Golpe de suerte en París, de Woody Allen: Cerrar el mundo - Semanario Brecha
Cine. Golpe de suerte en París, de Woody Allen

Cerrar el mundo

DIFUSIÓN, THIERRY VALLETOUX

A esta altura de la historia, que el estadounidense filmara una película compuesta por diálogos enunciados en palabras lejanas –toda hablada en francés– parecía inevitable. Hay una explicación que hace a este suceso consecuente con la carrera reciente de Allen: hace años que varios de sus rodajes se sitúan en Europa, ya sea en Londres, Barcelona o Roma.¹ Sumado al ostracismo por las acusaciones de abuso, su destierro lo llevó a refugiarse en el viejo mundo para mantenerse filmando; sin embargo, esta decisión también parece influenciada por su visión de los cánones occidentales, una concepción clásica de la supuesta tradición europea, la alta cultura y la dignidad que esta transfiere al individuo. Al ser una tematización tan frecuente en su obra, la apropiación del romance como un modelo genérico europeo es otro factor determinante en esta incursión francófona, que exhibe intérpretes franceses y localidades parisinas.
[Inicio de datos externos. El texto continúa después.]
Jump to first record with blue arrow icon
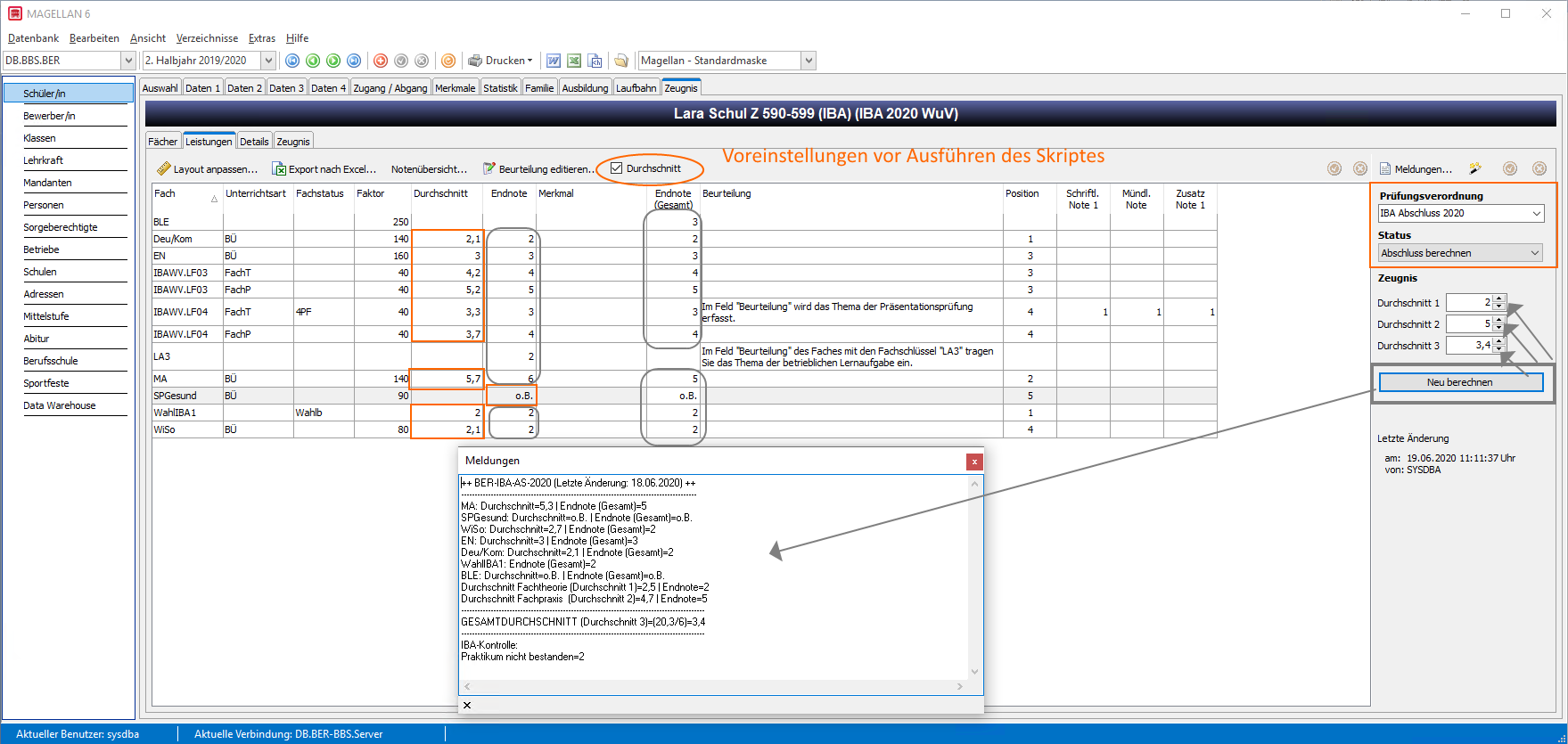Image resolution: width=1568 pixels, height=744 pixels. point(292,61)
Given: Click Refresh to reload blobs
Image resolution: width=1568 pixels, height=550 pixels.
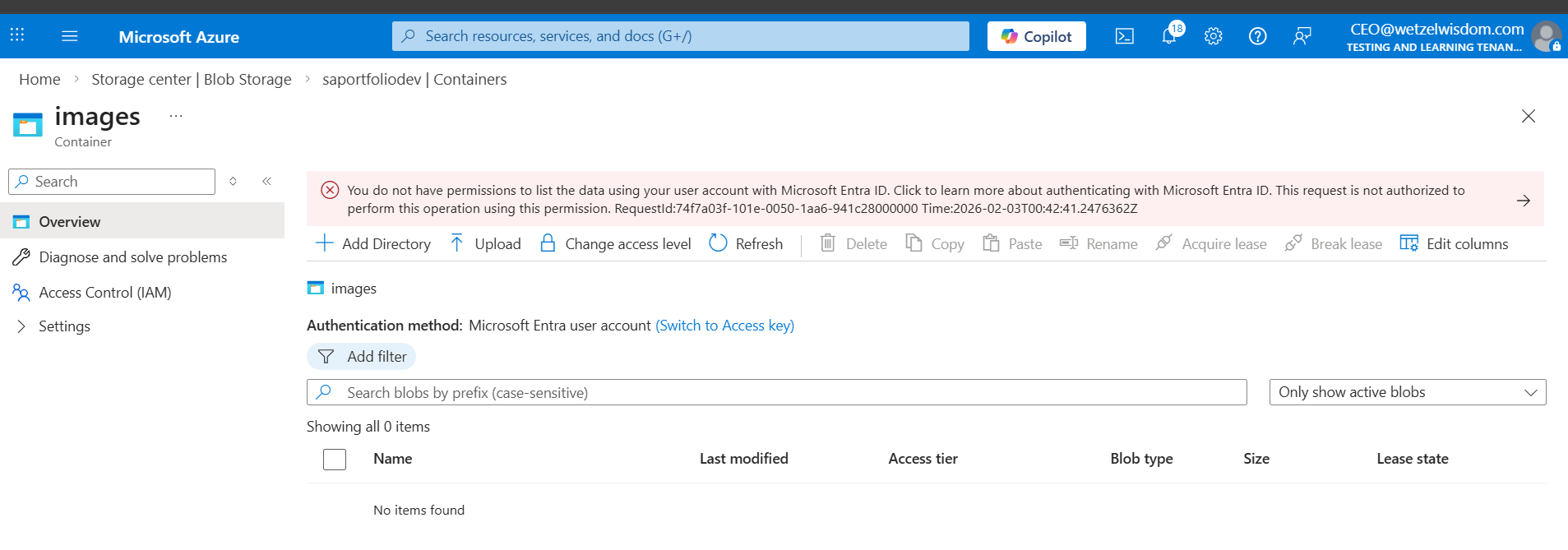Looking at the screenshot, I should coord(746,243).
Pero esa seducción que lo emblemático le causa a Allen parece provenir de una afinidad más bien turística, con un despliegue arquitectónico traído a colación con la ligereza de las sonrisas llanas y los tragos costosos. Una superficialidad que caracteriza su método para filmar las ciudades del viejo continente, y una mirada que adquiere otra dimensión por la evocación en el acto discursivo del entendimiento de la cultura, que siempre discute con pomposidad desde referencias casuales pronunciadas por sus personajes, hombres y mujeres que esperan apropiarse de su virtud por mera asociación.

En línea con esta frivolidad, la película parte de la variación de un motivo reconocible en la filmografía de Allen desde Crímenes y pecados, película en la que un amorío extramatrimonial deviene en homicidio. La –¿nueva?– anécdota presenta a una amable pelirroja que casualmente se reencuentra con un escritor que conoció en el instituto. Él le declara que, tras tantos años, su pasión sigue vigente, suscitando que ella caiga ante sus encantos, por lo que su marido, un exitoso consultante de finanzas, ante la probabilidad de perder el compromiso de su esposa, planifica el asesinato del pretendiente. Se debe reconocer que, cuando el director vuelve a esta fórmula, lo hace para invitarnos a una reflexión sobre el azar como matriz ontológica, una noción metafísica a la que se accede desde la proclamación oral. Esta utilidad del lenguaje como manifestación del pensamiento repercute en la centralidad de la palabra para definir nuestro vínculo con la realidad, y no sería desubicado asumir al neoyorquino como el más sonado dentro de una herencia cinematográfica que carga las mayores significaciones del cine en la palabra hablada. Pero la limitación del sistema de la película para invocar esta cosmovisión se divisa en la propia función del azar dentro del texto.

Cuando la conclusión enfrenta a los personajes ante la salvación y el castigo, este destino se debe a un error de terceros provisto por una coincidencia espacio-temporal irrisoria en su exactitud. La película recurre a un atajo narrativo de suma inverosimilitud, ya que el conflicto se resuelve por la conveniencia de un grupo anónimo y externo a la voluntad de los integrantes del relato. La objeción ante esta postulación podría darse con la excusa de la intencionalidad para jactar la holgazanería de un final indignante: el punto es que, muchas veces, nuestro destino se determina por lo impredecible. Pero si Éric Rohmer y Hong Sang-soo son maestros del azar es por comprenderlo como un factor que abre posibilidades sometidas a la voluntad individual por aquellos que llevan la acción dramática. Sin embargo, Allen se desorienta en esta expansividad y poco importa que su discurso se ennoblezca tanto con la infinitud de probabilidades cuando solo comprende el azar como fuerza resolutiva. Es una extensión de lo que ocurre con la palabra, que coincide con la realidad de la imagen y nunca presenta una ambigüedad dialéctica. Como espectadores, en lugar de tener que inferir el mensaje, no hacemos más que recibirlo.

Así, la puesta en escena de esta película espera consumidores pasivos que aceptan ideas unívocas. Si finalmente separo a Woody Allen de otros representantes del cine de la palabra, es porque su práctica es la de cerrar el mundo y aislarlo en su preconcepción inquebrantable, una maquinación para la validación burguesa de aquellos ensimismados en su propio pensamiento.

1. Match Point (2005), Vicky Cristina Barcelona (2008) y A Roma con amor (2012), respectivamente.